The morning we chat over Zoom, Statsky has been working on the official HBO Max tie-in podcast. She says guests such as Rosie O'Donnell, Margaret Cho, and Susie Essman have confirmed this is an accurate portrait. “There was only room for one woman on the bill. Rosie was saying there would be something called ‘Estrogen Night,’ and they would throw all the women on that, and that would be good for the month or whatever.” In an environment that forced women to be competitive, it is no wonder Deborah rubbed Susan’s name off the board.

Deborah feels guilty about what she did to Susan, but Statsky also doesn’t think she would alter too much about her journey to the top.

Ava’s comment that “nothing matters more, even if it should” applies to her boss. “Nothing matters more to her than stand-up and comedy, so she's not going, 'I would change so much.' She would probably change various punchlines and tags to jokes. That's probably what she wishes she could go back and change, to get a bigger laugh.”

It isn’t a redemption tour that Deborah is on. No one wants to watch that. Instead, Hacks digs into a protagonist who has fixated on her career rather than striking a work-life balance.

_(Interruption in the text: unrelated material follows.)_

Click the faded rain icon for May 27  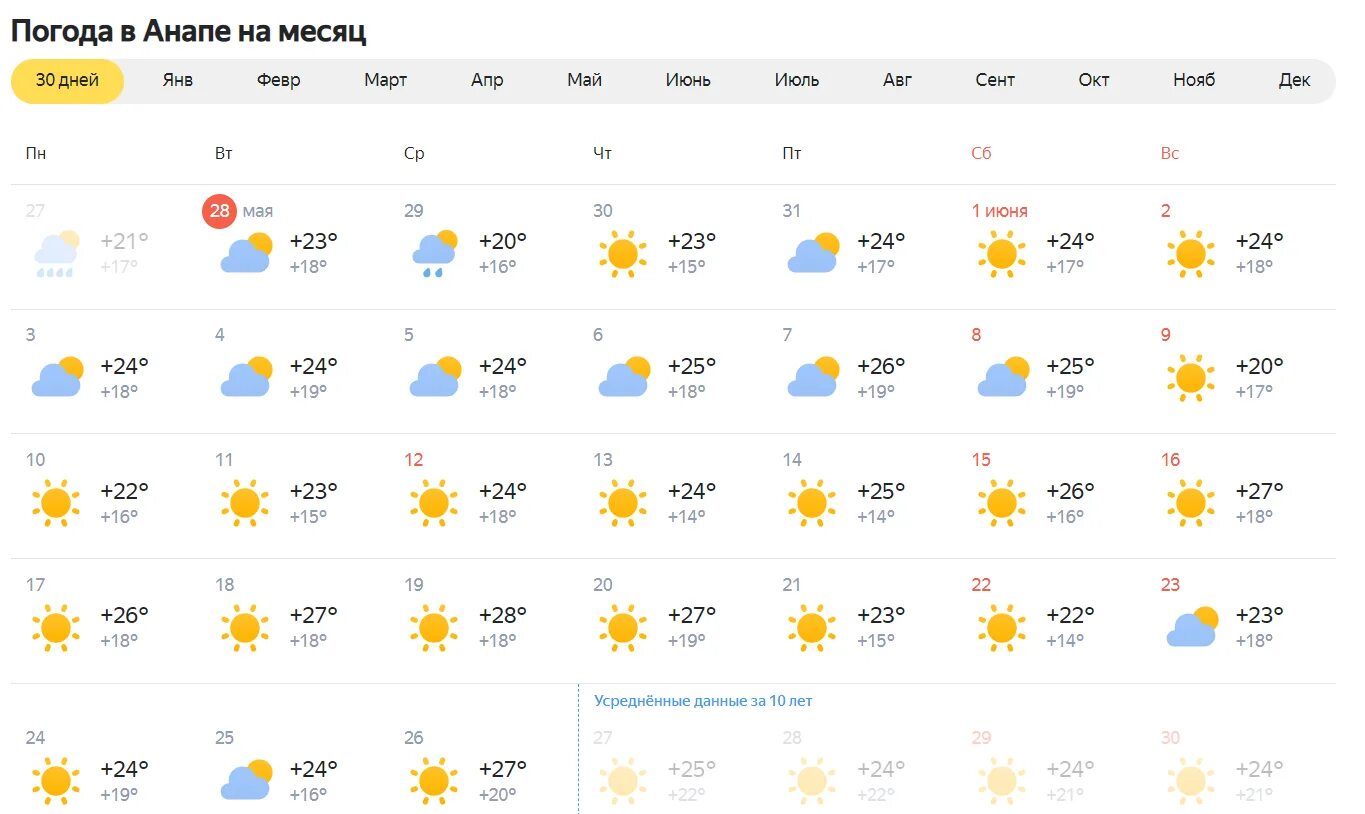point(56,254)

Ava and Deborah connect on a granular level, and the pool scene at the end of “Retired” hits on their inability to switch off. “Sometimes you realize you have this thing, and you're not going to be able to stop thinking about it,” Statsky describes. “That would happen to Paul, Lucia, and I. We'd be hanging out getting dinner, and we would start talking about the idea for the show. It would creep in, and it's hard to set boundaries. Like, it just happens.”

Deborah’s aspirations were too big to survive her marriage, but Ava doesn’t want a slice of the spotlight. “All these pairs of people on the show who realize they're workaholics are like, ‘Well, maybe I can't stop this bug that makes me want to work all the time. I can't escape it,’” Statsky says. “‘But maybe the best I can do is find a partner to do it with.’”

It is a notion that would initially draw eye rolls or a snarky comment from both Ava and Deborah, but the love story at the heart of Hacks is about finding your comedy soulmate. Both can stop searching.